There are many, many data sets that clearly indicate the earth is young. I have blogged about several of them, some of which give direct measurements indicating that the earth is about 10,000 years old. Other data sets simply put upper limits on the age of the earth. One of those data sets is based on the behavior of the sun. As I have blogged before, the sun produces energy via thermonuclear fusion, and we know enough about thermonuclear fusion to understand that if the sun really has been around for billions of years, it is significantly hotter now than it was back then, probably by about 25%.
This, of course, produces a problem for an earth that is supposedly billions of years old. After all, the earth needs a certain amount of energy in order to support life. A billions-of-years-old sun would produce significantly less energy in the distant past than it does now, resulting in an earth that is simply too cold to support life.

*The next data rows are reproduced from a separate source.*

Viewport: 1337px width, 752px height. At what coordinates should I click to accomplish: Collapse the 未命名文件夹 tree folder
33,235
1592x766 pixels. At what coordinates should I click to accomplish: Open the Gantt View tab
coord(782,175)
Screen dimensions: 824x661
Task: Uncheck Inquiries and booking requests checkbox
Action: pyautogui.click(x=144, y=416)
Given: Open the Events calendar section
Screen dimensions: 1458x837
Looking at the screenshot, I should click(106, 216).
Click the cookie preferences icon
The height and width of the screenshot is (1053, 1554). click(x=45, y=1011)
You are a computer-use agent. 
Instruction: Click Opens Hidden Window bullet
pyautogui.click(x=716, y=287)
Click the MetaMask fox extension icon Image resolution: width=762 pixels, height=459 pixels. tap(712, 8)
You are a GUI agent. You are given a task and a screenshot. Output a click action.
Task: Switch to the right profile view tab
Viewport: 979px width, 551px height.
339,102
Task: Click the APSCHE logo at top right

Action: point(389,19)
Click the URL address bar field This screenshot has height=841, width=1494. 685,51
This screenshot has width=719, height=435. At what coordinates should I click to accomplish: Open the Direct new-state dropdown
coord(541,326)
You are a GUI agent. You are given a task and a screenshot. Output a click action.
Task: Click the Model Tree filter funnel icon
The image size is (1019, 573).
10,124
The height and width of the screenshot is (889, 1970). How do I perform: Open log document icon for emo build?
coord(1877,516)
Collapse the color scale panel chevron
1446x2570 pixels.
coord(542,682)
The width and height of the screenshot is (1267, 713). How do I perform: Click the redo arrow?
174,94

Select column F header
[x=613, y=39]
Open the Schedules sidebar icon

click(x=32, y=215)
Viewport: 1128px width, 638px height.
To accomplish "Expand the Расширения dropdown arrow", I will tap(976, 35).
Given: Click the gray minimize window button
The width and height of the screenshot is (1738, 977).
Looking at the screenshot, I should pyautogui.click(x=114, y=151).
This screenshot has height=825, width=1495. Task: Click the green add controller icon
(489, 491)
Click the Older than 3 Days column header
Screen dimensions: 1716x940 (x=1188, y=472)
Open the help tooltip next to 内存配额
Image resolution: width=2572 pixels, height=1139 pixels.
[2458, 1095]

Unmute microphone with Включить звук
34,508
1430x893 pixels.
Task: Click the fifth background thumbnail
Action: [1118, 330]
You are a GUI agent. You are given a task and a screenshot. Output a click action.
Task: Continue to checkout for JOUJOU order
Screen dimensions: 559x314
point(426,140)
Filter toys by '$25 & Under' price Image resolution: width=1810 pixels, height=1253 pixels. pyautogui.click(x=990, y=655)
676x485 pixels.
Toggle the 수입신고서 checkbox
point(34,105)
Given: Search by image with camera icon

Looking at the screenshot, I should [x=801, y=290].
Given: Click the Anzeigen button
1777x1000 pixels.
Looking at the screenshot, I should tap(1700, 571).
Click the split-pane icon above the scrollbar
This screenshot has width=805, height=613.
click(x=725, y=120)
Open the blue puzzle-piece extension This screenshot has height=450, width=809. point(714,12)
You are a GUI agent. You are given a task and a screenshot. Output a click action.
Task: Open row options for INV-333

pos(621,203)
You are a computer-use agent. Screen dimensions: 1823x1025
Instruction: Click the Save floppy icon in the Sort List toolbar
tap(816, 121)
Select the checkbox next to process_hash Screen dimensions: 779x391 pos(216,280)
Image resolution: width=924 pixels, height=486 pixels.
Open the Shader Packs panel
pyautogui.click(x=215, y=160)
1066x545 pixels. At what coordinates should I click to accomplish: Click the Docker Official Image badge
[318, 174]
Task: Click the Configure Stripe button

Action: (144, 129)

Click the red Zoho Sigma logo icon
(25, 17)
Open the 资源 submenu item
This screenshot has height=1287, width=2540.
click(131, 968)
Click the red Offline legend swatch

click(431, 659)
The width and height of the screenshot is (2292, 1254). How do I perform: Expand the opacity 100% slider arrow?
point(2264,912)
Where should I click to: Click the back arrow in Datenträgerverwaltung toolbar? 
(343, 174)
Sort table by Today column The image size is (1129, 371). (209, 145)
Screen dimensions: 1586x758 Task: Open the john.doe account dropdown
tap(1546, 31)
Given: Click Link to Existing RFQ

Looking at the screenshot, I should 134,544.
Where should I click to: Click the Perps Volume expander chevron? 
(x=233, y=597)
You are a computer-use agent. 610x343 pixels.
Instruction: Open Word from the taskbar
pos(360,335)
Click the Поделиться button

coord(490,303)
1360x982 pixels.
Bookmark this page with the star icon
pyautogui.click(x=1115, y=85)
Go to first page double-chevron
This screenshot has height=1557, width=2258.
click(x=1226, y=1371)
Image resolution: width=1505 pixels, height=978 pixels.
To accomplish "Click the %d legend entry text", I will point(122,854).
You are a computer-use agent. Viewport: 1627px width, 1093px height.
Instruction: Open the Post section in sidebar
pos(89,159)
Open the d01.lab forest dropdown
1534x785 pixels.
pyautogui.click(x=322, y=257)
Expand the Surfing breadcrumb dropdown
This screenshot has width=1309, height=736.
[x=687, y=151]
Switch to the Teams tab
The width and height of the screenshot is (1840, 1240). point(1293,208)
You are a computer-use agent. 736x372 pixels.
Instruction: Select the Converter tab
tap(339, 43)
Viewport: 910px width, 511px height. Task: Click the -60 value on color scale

Of course there are many scientists who are so desperate to believe in a billions-of-years-old earth that they are forced to produce some sort of narrative so that they can “explain around” this obvious problem. Once such scientist was Carl Sagan. In 1972, he and a colleague wrote a paper1 that suggested that the problem could be solved if the concentration of carbon dioxide in the atmosphere was significantly greater in the distant past.** He fervently hoped that a lot of extra carbon dioxide would produce a much stronger greenhouse effect, making the earth sufficiently warm enough for life, even when the sun was a lot dimmer.
Now this is only a partial solution to the problem, because not only did Sagan need to have faith that carbon dioxide concentrations in the atmosphere were significantly greater in the past, he also had to ardently believe that those concentrations would slowly fall in perfect coordination with the increase in the brightness of the sun so that the earth would never get too hot or too cold as the sun got brighter and brighter.
Well, now we know that despite Sagan’s desperate hopes, his explanation doesn’t work.